**PROMPT:**
Reproduce the following records line for line, with no changes.

**TASK MATERIAL:**
▼
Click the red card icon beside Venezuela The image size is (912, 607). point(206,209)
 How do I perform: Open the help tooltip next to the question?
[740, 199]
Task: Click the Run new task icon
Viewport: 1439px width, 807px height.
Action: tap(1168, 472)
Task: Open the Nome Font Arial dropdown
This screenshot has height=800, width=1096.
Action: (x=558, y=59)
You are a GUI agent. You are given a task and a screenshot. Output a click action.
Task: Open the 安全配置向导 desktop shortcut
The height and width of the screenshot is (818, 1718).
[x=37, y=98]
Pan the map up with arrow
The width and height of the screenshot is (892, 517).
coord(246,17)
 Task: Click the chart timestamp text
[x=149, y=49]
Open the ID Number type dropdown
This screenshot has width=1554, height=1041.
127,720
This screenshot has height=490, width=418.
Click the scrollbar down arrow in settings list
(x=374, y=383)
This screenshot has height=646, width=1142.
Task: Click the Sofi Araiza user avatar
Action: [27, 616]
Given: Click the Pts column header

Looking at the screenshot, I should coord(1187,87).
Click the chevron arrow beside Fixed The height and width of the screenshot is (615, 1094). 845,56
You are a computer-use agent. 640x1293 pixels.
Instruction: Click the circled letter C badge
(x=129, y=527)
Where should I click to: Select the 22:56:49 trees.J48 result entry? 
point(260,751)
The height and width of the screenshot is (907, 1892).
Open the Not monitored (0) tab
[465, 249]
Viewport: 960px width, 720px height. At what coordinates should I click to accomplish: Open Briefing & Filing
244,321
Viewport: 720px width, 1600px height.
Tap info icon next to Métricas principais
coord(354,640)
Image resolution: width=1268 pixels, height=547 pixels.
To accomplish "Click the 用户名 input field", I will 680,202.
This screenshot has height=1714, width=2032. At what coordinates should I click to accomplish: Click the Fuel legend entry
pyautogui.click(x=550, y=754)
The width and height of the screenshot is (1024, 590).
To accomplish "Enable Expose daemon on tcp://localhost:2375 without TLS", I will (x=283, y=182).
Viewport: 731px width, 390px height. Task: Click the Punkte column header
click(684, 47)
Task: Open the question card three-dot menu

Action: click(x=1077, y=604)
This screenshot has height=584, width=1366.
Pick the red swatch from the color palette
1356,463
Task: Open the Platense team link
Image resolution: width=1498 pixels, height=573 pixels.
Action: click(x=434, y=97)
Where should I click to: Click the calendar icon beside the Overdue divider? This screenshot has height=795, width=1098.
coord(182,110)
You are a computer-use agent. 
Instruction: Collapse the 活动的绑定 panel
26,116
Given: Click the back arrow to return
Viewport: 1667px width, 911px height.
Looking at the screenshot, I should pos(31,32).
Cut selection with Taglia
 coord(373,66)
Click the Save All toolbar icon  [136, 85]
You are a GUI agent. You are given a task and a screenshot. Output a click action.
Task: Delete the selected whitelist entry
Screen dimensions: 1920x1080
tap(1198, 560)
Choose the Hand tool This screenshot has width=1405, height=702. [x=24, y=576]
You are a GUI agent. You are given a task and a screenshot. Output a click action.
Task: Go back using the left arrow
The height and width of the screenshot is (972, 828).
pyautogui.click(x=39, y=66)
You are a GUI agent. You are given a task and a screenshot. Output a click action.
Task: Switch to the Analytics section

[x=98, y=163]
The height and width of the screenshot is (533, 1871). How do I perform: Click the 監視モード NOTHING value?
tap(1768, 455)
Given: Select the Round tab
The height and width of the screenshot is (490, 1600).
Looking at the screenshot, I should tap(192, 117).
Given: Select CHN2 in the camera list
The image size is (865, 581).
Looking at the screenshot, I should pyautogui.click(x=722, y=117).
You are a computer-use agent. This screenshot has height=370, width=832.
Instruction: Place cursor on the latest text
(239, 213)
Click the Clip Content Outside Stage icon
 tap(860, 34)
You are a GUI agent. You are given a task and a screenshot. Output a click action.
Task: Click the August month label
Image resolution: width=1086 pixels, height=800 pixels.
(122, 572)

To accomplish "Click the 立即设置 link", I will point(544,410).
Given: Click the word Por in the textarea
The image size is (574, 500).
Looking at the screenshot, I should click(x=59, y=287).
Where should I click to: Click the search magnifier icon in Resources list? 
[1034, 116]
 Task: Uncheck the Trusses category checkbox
▲
**REPLY TO THE EXERCISE:**
Click the red card icon beside Venezuela The image size is (912, 607). point(206,209)
 How do I perform: Open the help tooltip next to the question?
[740, 199]
Task: Click the Run new task icon
Viewport: 1439px width, 807px height.
Action: tap(1168, 472)
Task: Open the Nome Font Arial dropdown
This screenshot has height=800, width=1096.
Action: (x=558, y=59)
You are a GUI agent. You are given a task and a screenshot. Output a click action.
Task: Open the 安全配置向导 desktop shortcut
The height and width of the screenshot is (818, 1718).
[x=37, y=98]
Pan the map up with arrow
The width and height of the screenshot is (892, 517).
coord(246,17)
 Task: Click the chart timestamp text
[x=149, y=49]
Open the ID Number type dropdown
This screenshot has width=1554, height=1041.
127,720
This screenshot has height=490, width=418.
Click the scrollbar down arrow in settings list
(x=374, y=383)
This screenshot has height=646, width=1142.
Task: Click the Sofi Araiza user avatar
Action: [27, 616]
Given: Click the Pts column header

Looking at the screenshot, I should coord(1187,87).
Click the chevron arrow beside Fixed The height and width of the screenshot is (615, 1094). 845,56
You are a computer-use agent. 640x1293 pixels.
Instruction: Click the circled letter C badge
(x=129, y=527)
Where should I click to: Select the 22:56:49 trees.J48 result entry? 
point(260,751)
The height and width of the screenshot is (907, 1892).
Open the Not monitored (0) tab
[465, 249]
Viewport: 960px width, 720px height. At what coordinates should I click to accomplish: Open Briefing & Filing
244,321
Viewport: 720px width, 1600px height.
Tap info icon next to Métricas principais
coord(354,640)
Image resolution: width=1268 pixels, height=547 pixels.
To accomplish "Click the 用户名 input field", I will 680,202.
This screenshot has height=1714, width=2032. At what coordinates should I click to accomplish: Click the Fuel legend entry
pyautogui.click(x=550, y=754)
The width and height of the screenshot is (1024, 590).
To accomplish "Enable Expose daemon on tcp://localhost:2375 without TLS", I will (x=283, y=182).
Viewport: 731px width, 390px height. Task: Click the Punkte column header
click(684, 47)
Task: Open the question card three-dot menu

Action: click(x=1077, y=604)
This screenshot has height=584, width=1366.
Pick the red swatch from the color palette
1356,463
Task: Open the Platense team link
Image resolution: width=1498 pixels, height=573 pixels.
Action: click(x=434, y=97)
Where should I click to: Click the calendar icon beside the Overdue divider? This screenshot has height=795, width=1098.
coord(182,110)
You are a computer-use agent. 
Instruction: Collapse the 活动的绑定 panel
26,116
Given: Click the back arrow to return
Viewport: 1667px width, 911px height.
Looking at the screenshot, I should pos(31,32).
Cut selection with Taglia
 coord(373,66)
Click the Save All toolbar icon  [136, 85]
You are a GUI agent. You are given a task and a screenshot. Output a click action.
Task: Delete the selected whitelist entry
Screen dimensions: 1920x1080
tap(1198, 560)
Choose the Hand tool This screenshot has width=1405, height=702. [x=24, y=576]
You are a GUI agent. You are given a task and a screenshot. Output a click action.
Task: Go back using the left arrow
The height and width of the screenshot is (972, 828).
pyautogui.click(x=39, y=66)
You are a GUI agent. You are given a task and a screenshot. Output a click action.
Task: Switch to the Analytics section

[x=98, y=163]
The height and width of the screenshot is (533, 1871). How do I perform: Click the 監視モード NOTHING value?
tap(1768, 455)
Given: Select the Round tab
The height and width of the screenshot is (490, 1600).
Looking at the screenshot, I should tap(192, 117).
Given: Select CHN2 in the camera list
The image size is (865, 581).
Looking at the screenshot, I should pyautogui.click(x=722, y=117).
You are a computer-use agent. This screenshot has height=370, width=832.
Instruction: Place cursor on the latest text
(239, 213)
Click the Clip Content Outside Stage icon
 tap(860, 34)
You are a GUI agent. You are given a task and a screenshot. Output a click action.
Task: Click the August month label
Image resolution: width=1086 pixels, height=800 pixels.
(122, 572)

To accomplish "Click the 立即设置 link", I will point(544,410).
Given: Click the word Por in the textarea
The image size is (574, 500).
Looking at the screenshot, I should click(x=59, y=287).
Where should I click to: Click the search magnifier icon in Resources list? 
[1034, 116]
 Task: Uncheck the Trusses category checkbox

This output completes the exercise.